The ITF's highest decision-making organ is the Council of Ministers of Transport (CMT). The CMT unites the Ministers of member countries with responsibility for transport at the Ministerial Session held during the Annual Summit in May of each year. The CMT is chaired by the Presidency country. The Presidency of ITF revolves annually among members, alternating between a European and a non-European country. The Presidency has a leading role in organising the Annual Summit taking place during its tenure. The Presidency is supported by two countries as the First and Second Vice-Presidency. The Vice-Presidency countries traditionally assume the Presidency in the following years.
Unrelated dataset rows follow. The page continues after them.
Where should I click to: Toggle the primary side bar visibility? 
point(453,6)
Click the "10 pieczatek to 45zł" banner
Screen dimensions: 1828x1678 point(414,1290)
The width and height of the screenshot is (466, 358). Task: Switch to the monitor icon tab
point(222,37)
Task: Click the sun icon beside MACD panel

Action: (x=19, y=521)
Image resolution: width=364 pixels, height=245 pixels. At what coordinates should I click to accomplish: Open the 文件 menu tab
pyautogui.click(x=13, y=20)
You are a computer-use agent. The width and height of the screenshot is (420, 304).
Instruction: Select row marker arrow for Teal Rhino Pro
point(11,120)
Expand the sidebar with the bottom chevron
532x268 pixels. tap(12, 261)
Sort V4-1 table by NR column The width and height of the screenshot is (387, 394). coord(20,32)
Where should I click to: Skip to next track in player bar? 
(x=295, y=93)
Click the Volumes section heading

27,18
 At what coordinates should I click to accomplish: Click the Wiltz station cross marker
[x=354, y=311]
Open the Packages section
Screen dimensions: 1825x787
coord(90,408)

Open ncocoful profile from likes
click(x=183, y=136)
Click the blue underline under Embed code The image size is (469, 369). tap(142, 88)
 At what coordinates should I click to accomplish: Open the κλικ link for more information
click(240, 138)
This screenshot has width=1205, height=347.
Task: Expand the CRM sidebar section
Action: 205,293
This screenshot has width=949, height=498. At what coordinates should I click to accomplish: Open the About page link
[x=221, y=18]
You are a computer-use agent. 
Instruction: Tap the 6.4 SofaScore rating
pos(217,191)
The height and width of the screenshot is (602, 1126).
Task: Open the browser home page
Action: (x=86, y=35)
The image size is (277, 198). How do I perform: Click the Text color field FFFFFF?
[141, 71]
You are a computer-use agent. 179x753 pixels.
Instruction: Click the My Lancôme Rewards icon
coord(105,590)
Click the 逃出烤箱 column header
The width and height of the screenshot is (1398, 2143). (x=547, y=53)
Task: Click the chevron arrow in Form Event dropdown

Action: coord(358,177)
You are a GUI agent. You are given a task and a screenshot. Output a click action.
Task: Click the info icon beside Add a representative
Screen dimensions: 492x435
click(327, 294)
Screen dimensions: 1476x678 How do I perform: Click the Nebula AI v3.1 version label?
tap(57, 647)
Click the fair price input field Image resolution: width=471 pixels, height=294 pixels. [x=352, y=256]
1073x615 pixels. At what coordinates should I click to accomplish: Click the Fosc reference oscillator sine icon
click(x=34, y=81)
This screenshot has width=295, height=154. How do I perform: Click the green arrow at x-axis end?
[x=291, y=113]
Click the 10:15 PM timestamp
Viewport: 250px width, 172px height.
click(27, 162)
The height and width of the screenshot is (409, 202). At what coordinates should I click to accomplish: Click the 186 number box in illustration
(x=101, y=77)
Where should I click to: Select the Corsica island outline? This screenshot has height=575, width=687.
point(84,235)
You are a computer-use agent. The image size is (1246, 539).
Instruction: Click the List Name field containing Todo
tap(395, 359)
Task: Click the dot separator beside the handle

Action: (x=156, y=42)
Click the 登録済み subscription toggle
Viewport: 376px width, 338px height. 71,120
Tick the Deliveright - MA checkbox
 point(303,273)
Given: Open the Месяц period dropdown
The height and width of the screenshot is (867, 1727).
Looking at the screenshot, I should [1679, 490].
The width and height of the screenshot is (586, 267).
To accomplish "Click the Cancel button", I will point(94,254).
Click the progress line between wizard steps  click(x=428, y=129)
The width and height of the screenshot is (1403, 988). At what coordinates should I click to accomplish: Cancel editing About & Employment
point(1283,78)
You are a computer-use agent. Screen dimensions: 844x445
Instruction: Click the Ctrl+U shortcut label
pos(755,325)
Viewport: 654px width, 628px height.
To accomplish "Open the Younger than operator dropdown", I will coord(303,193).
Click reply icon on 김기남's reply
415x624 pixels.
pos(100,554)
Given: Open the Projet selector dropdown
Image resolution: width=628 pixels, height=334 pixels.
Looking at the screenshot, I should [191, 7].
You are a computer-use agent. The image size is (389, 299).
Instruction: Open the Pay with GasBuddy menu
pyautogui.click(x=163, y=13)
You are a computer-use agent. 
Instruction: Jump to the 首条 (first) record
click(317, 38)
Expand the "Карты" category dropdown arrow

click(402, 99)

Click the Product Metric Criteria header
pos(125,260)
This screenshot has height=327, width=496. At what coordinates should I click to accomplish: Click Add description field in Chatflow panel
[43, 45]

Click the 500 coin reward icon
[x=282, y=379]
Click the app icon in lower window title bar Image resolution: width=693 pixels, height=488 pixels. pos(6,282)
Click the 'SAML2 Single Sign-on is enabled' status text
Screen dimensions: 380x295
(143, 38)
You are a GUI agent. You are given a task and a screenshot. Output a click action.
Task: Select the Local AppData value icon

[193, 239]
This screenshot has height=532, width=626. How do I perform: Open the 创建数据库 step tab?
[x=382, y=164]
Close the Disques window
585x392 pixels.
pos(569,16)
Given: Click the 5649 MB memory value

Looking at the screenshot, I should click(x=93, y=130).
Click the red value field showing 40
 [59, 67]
The direction of the work of the ITF is steered by the Transport Management Board (TMB). The TMB consists of representatives of ITF member countries and meets at least twice per year. The TMB is chaired by the Presidency country. Task Forces formed from TMB members assists the Presidency in preparing the Annual Summits.

The Transport Research Committee (TRC) organizes and oversees longer-term research projects. The TRC consists of representatives of transport ministries (which are sometimes also the TMB representative) and in other instances of delegates from transport-related research agencies of ITF member countries.

The Road Transport Group is a subgroup of European TMB representatives that oversees the distribution of European road freight transport licences under the Multilateral Quota system and monitors compliance with the rules of the Quota system.

The Secretariat is the executive organ of the ITF. It is based at the OECD's headquarters in Paris, France. The Secretariat is led by ITF Secretary-General Young Tae Kim (Korea). Kim was elected by the Council of Ministers of Transport of the International Transport Forum on 1 June 2017 and took office on 21 August 2017. He succeeded José Viegas (Portugal), who had led the ITF's Secretariat from 2012 to 2017. Kim was re-elected to a second five-year mandate on 19 May 2022. . The Secretariat consists of five units: the Secretary-General's Office (OSG); the Research Centre (RC, with teams covering Policy Analysis, Data and Statistics and Modelling); Institutional Relations and Summit (IRS), Communications (COM); and Administration (RMA). The Secretariat has around 70 staff members.

==History==
The European Conference of Ministers of Transport (ECMT) was established by protocol on 17 October 1953 in Brussels, Belgium. The ECMT remains the legal core of today's International Transport Forum.

The International Transport Forum (ITF) was created by the "Declaration on the Development of the ECMT" ("Dublin Declaration") agreed by Minister of Transport on 31 May 2006 in Dublin, Ireland. The Dublin Declaration evolved the ECMT into a global organisation, with associate member counties of the ECMT (Australia, Canada, Japan, Korea, Mexico, New Zealand, United States) accepting an invitation to become full members.